An introductory Note to My Readers >>>>>
Contributing
to the environment of wretched K-12 education at the Minneapolis Public Schools
is the mediocrity of coverage by reporters at the Star Tribune. The past
several reporters at the Star Tribune covering
the Minneapolis Public Schools have been Steve Brandt, Alejandra Matos, and Beena Raghavendran; Faiza Mahamud now seems to have replaced
Raghavendran, with Anthony Lonetree now covering the St. Paul Public
Schools. Articles written by these
journalists are at best serviceable;
often, their articles betray their misinformation and naivete.
Star Tribune writers Mila Koupilova and Maryjo Webster are
now also covering K-12 education for the Twin Cities Metro and the state; they joined Faiza Mahamud in writing the
first of three articles that I posted this week, asking readers to look for
meaning in subtext and to analyze the articles for quality of reporting.

» What to do:
a) Summarize the note to readers about Star Tribune education coverage in two sentences.
b) Name every Star Tribune reporter mentioned in the note to readers about education coverage.
c) Extend the note to readers about Star Tribune education coverage from where it stops.

» Material:

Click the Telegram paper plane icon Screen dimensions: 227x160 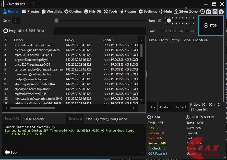point(221,12)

» Solved problems:
a) The writer argues that mediocre reporting by the Star Tribune contributes to wretched K-12 education at the Minneapolis Public Schools, and judges its education reporters' articles as at best serviceable and often misinformed and naive. Two more writers, Mila Koupilova and Maryjo Webster, now also cover K-12 education and joined Faiza Mahamud on the first of three articles posted this week, which readers are asked to analyze for subtext and quality of reporting.

b) Steve Brandt, Alejandra Matos, Beena Raghavendran, Faiza Mahamud, Anthony Lonetree, Mila Koupilova, Maryjo Webster

c)
Please now read these articles again, paying
careful attention to my own comments at multiple points in the heading and the
text; the article given for
consideration below was written as the lead editorial rendered in the name of
the editorial board of the Star Tribune on
5 March 2018 >>>>>
Star Tribune,
Editorial Pages, Staff Editorial, February 5, 2018
“Grad
Rates Can Be Deceiving ”
Minnesota
high schools reached a milestone last year:
Nearly 83 percent of students got their diplomas on time--- a record high graduation rate. According to the state Department of
Education, that’s an improvement of just over 4 percentage points from 2012 to
2017.
For
the same period, the number of graduates taking remedial, catch-up courses
during their first two years at state colleges and universities dropped by 26
percent, suggesting that more Minnesota students are leaving high school
prepared.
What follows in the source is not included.